Жизнь позвала Абалаковых и дала в их крепкие руки новую специальность, так необходимую нашему государству на его южных границах. Уметь брать недоступные вершины хребтов в условиях снега, льда, метелей и обвалов — это большое и не легкое дело, а научить этому в массе других совсем почетное дело. Абалаковы уже мастера альпинизма, инструкторы больших ледяных походов, стратеги штурмов отвесных стен. Они имеют свои изобретения, свою тактику и свой оригинальный метод альпинизма. Их стиль — это совокупность альпинизма и столбизма. Абалаковы на верном пути, полном новизны и жизни. Перед ними широкое непочатое поле деятельности, перед ними их новое любимое дело.
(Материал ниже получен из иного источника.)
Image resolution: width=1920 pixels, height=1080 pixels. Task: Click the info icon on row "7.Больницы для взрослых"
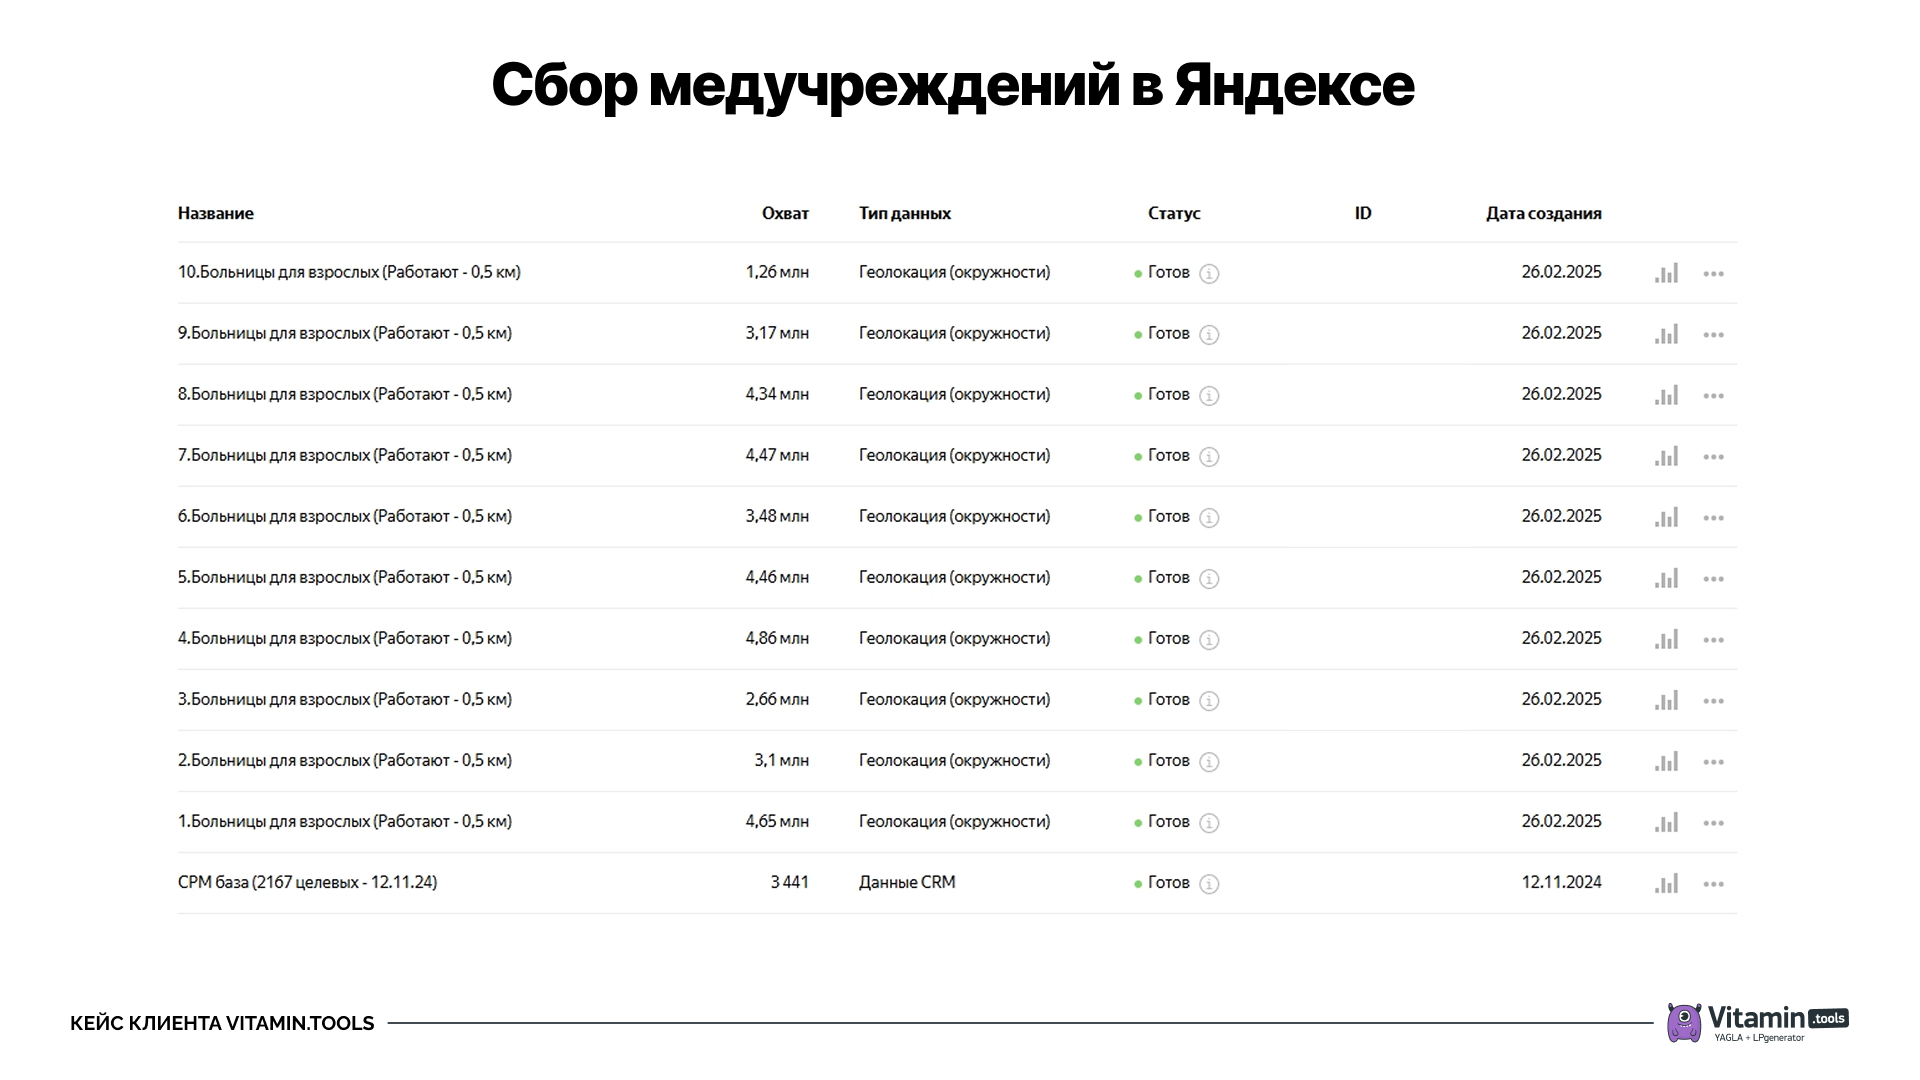click(1209, 456)
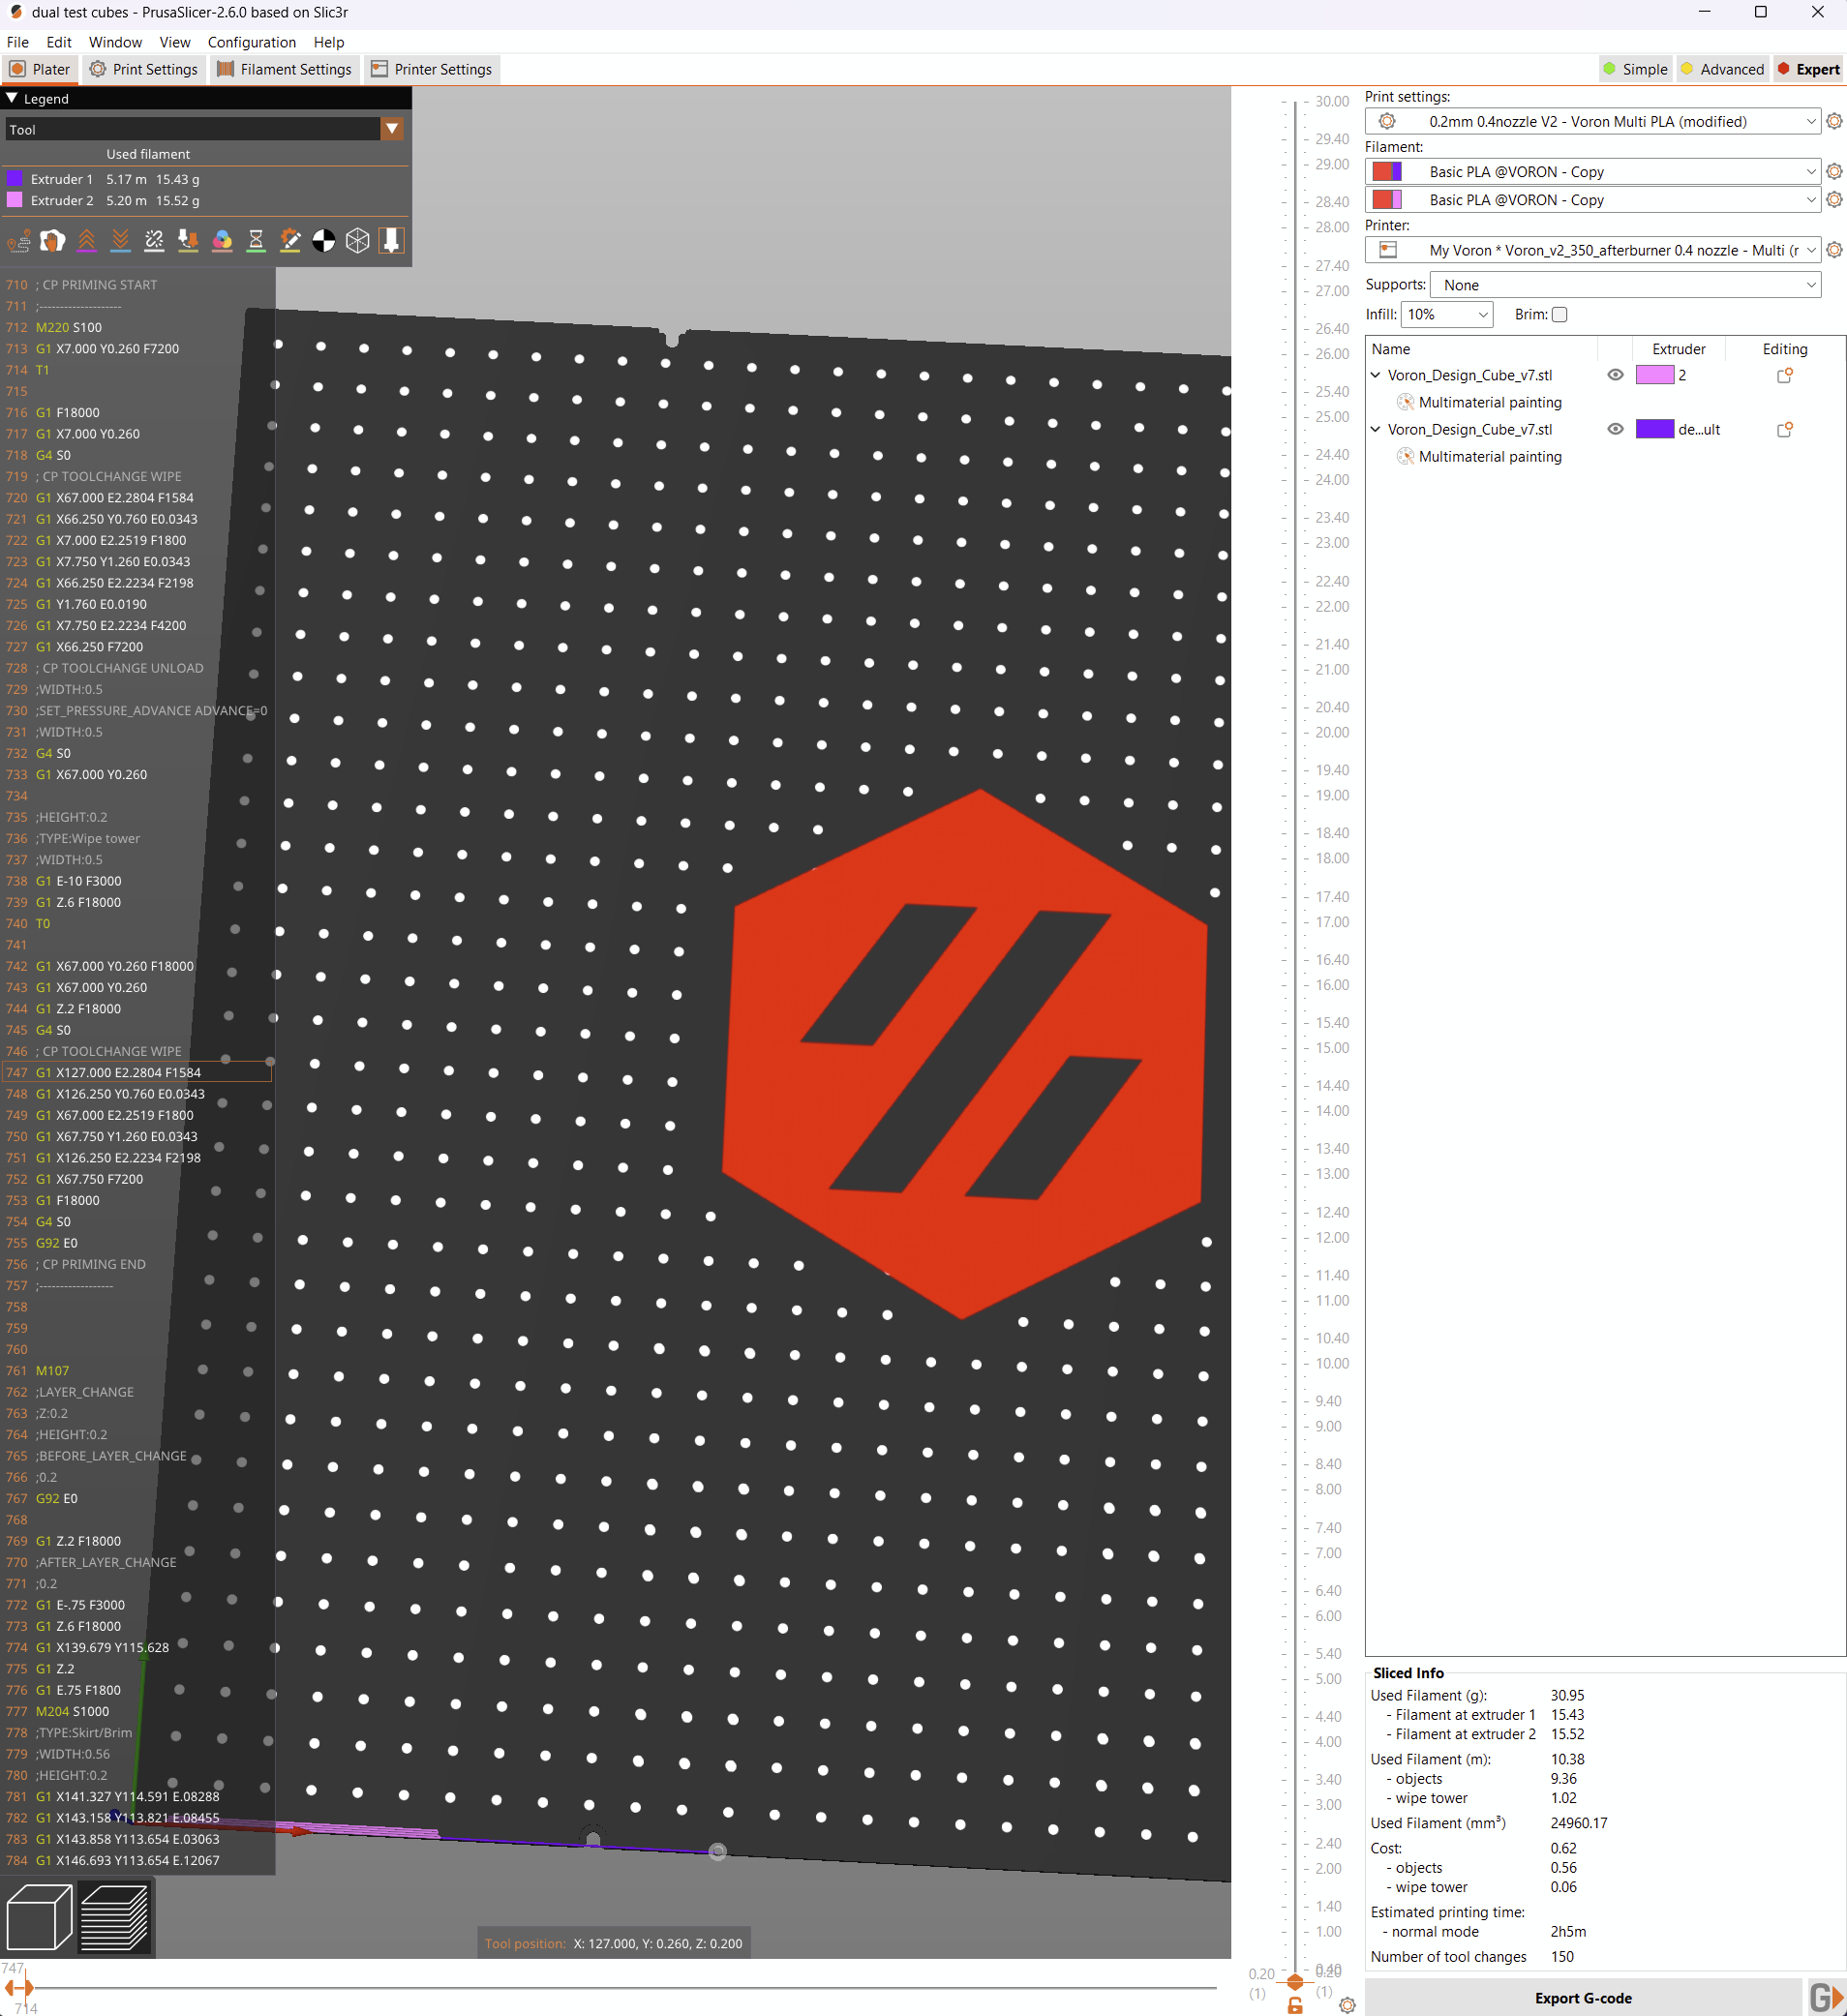The height and width of the screenshot is (2016, 1847).
Task: Toggle pause prints hourglass icon
Action: 256,240
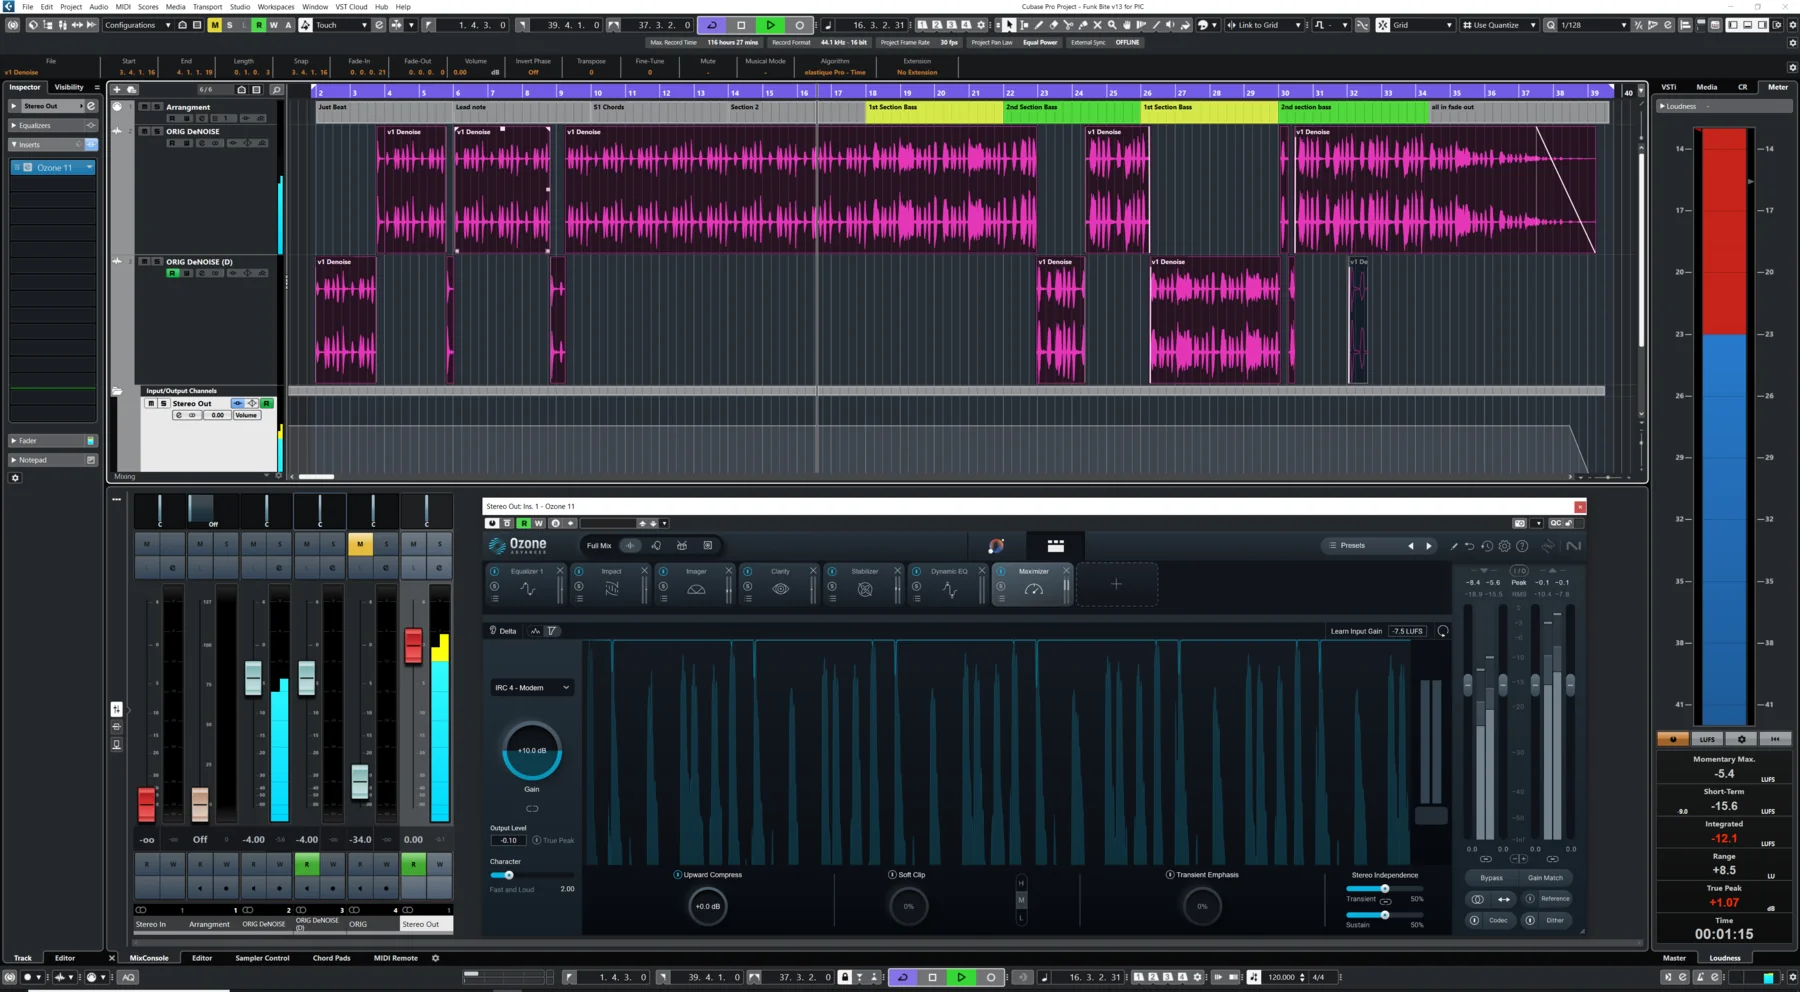Image resolution: width=1800 pixels, height=992 pixels.
Task: Open the Impact module in Ozone
Action: 612,571
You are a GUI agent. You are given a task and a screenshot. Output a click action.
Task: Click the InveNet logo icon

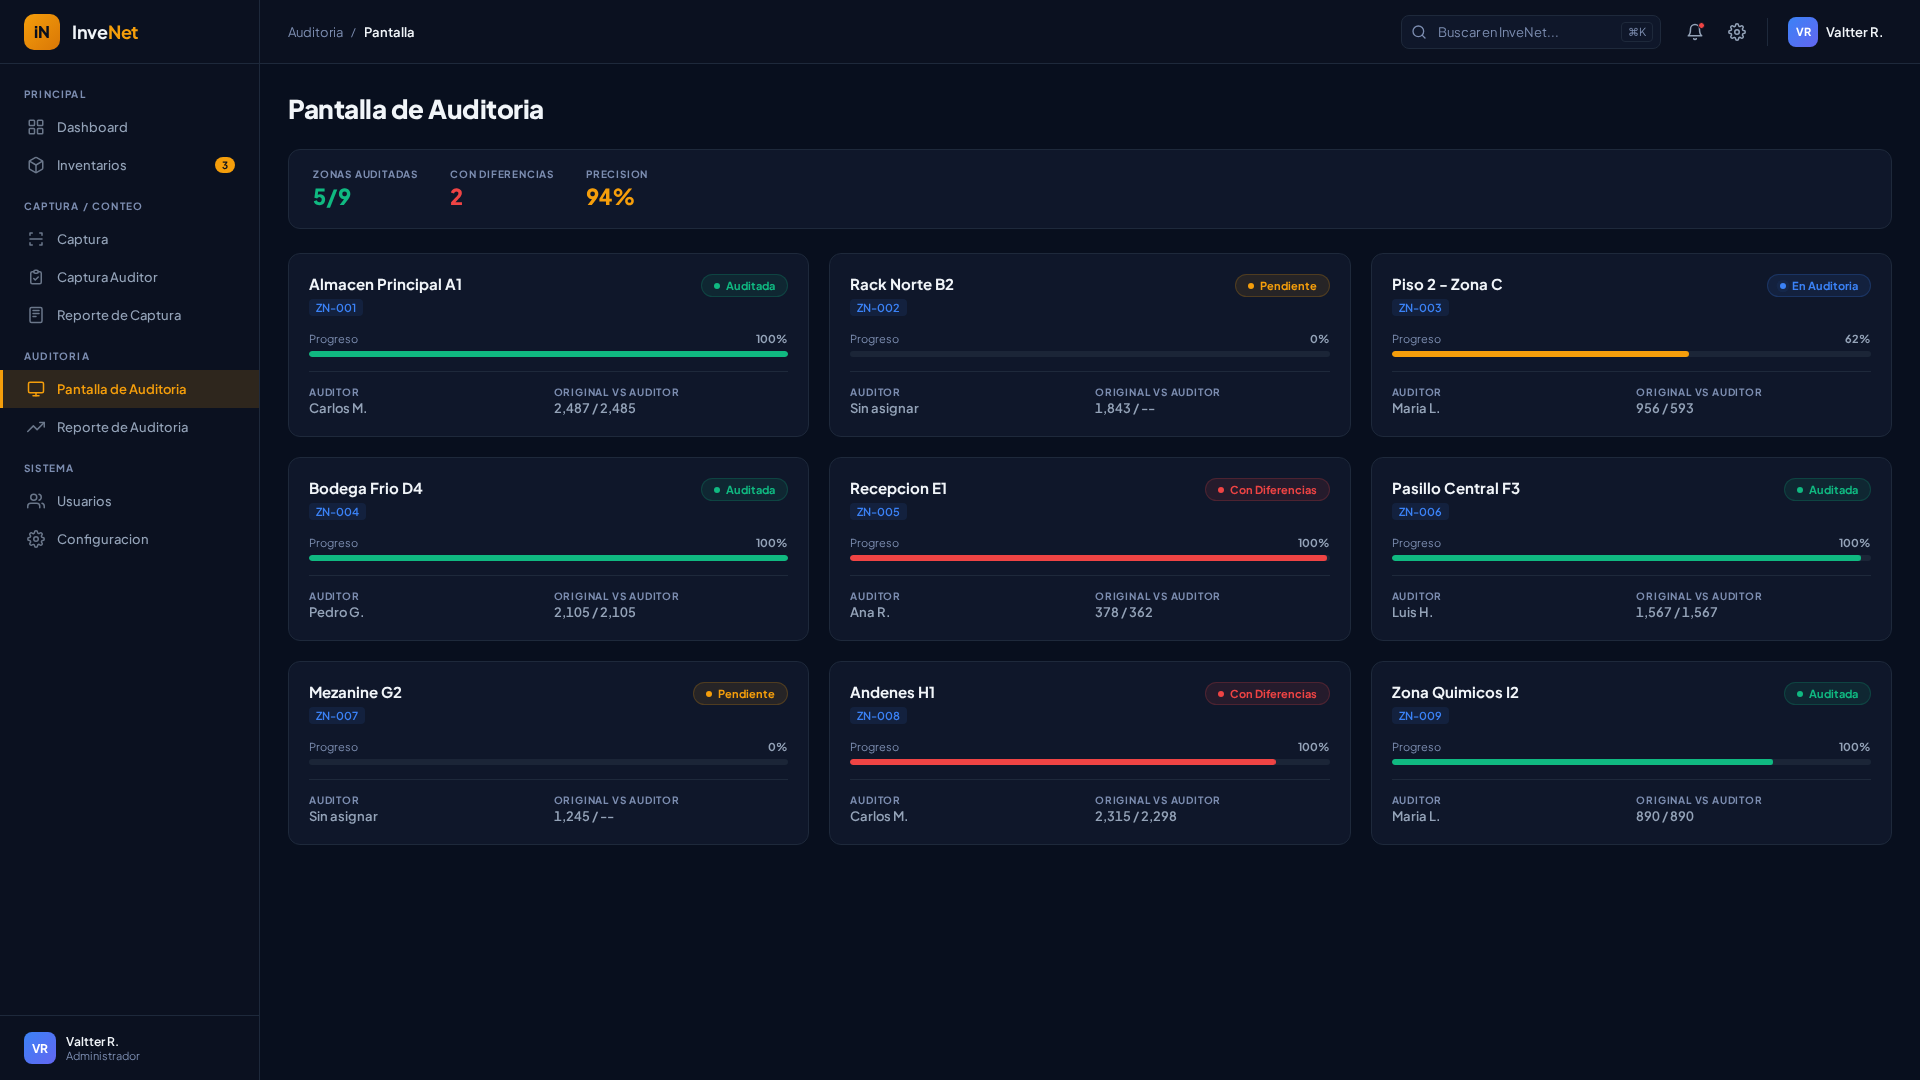[42, 32]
Но жизнь человеческая все еще полна неожиданностей. В апреле 1948 года «Известия» на своей последней странице в черной траурной рамке сообщили нам печальную весть о безвременной кончине Евгения Михайловича Абалакова. Извещения о смерти были подписаны: одно альпинистической группой, а другое группой скульпторов. Вот уж действительно судьба играет человеком. Уцелев на вершине Пика Сталина среди леденящих холодов, осыпающихся под рукой щебнистых обломков скал, среди грохочущих снежных лавин и жутких метелей, сдирающих своими вихрями все живое, посмевшее и дерзнувшее приоткрыть завесу неведомого, Евгений Абалаков, уцелев там, погиб здесь, в благоустроенной квартире Москвы в ванне, забыв закрыть кран недавно проведенного в квартиру газа. Погиб нелепо наркотизированный газом.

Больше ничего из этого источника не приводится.